One of my favorite aspects of summer is eating fresh. Yes drinking a cold beer on a hot patio is on the list as is biking, a few hours at the beach and camping. But the aspect of this wonderful season that I enjoy daily is fresh local food.
For me fresh usually means from my garden or our land but I will also support the farmer’s market or our coop which stocks local fresh produce if the garden isn’t producing some specific item. I’m not going to lie, fresh is a lot of work. Fresh means long hours spent outside in the sunshine digging in the dirt or picking produce. Fresh means a sore back on occasion and time crunches in the evening. But I wouldn’t have it any other way. An hour of quiet in the vegetable garden is seriously restorative.

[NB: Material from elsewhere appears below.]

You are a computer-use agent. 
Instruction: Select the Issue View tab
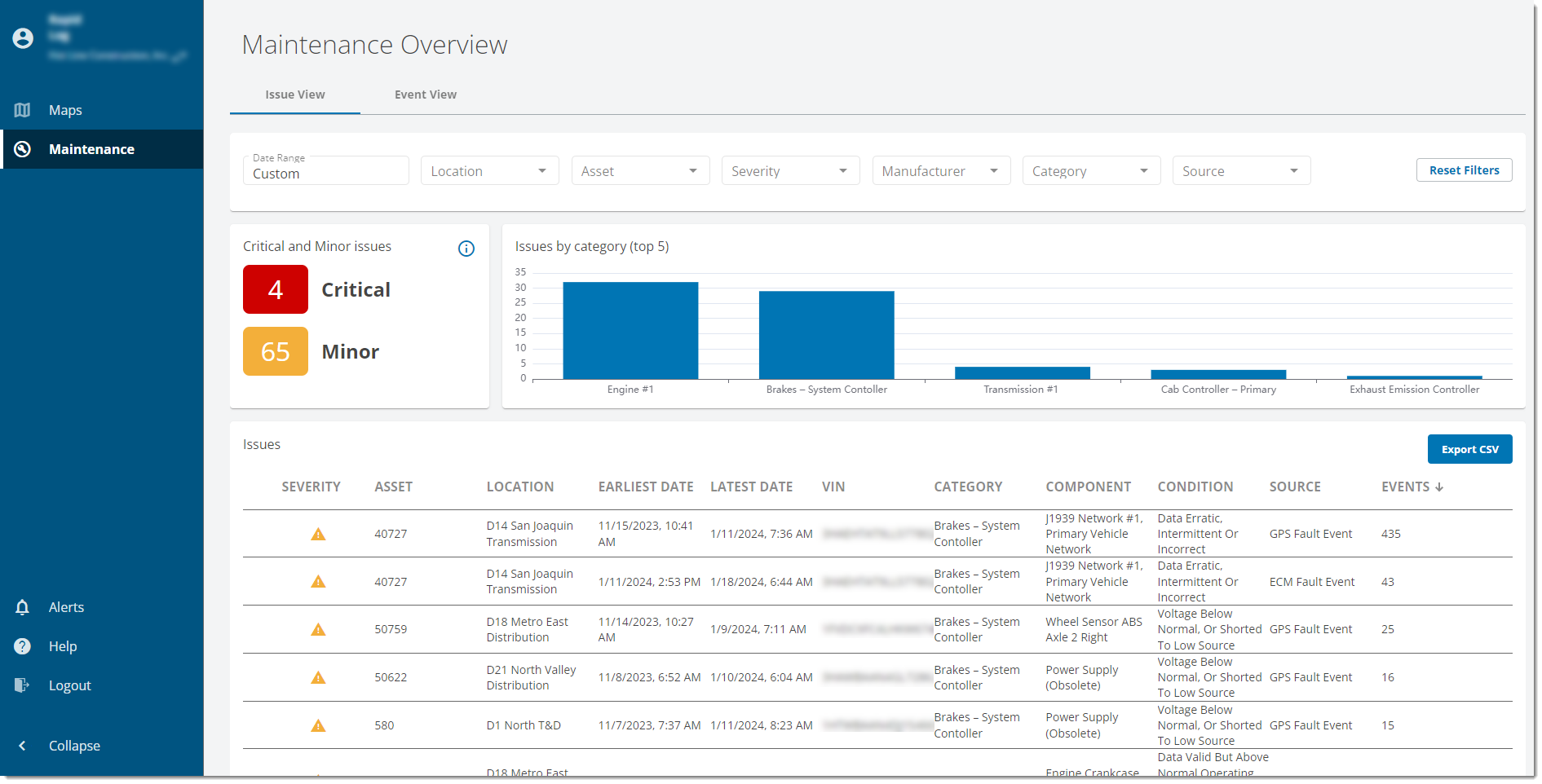pyautogui.click(x=295, y=95)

Interestingly enough there are now movements under way for urban community gardens, for school programs that introduce children to both growing and to spending time outside getting dirty. I find that a sad commentary on the state of our world. As a child I grew up helping in the garden, there was no opting out for sitting inside watching TV. We were all expected to pull our weight as all the produce needed to be picked and then frozen or processed. I have wonderful memories of time spent in our huge raspberry patch or the pea patch than ran down the side of the lane way.Those memories in reality morphed into the how, what, where and when of gardening.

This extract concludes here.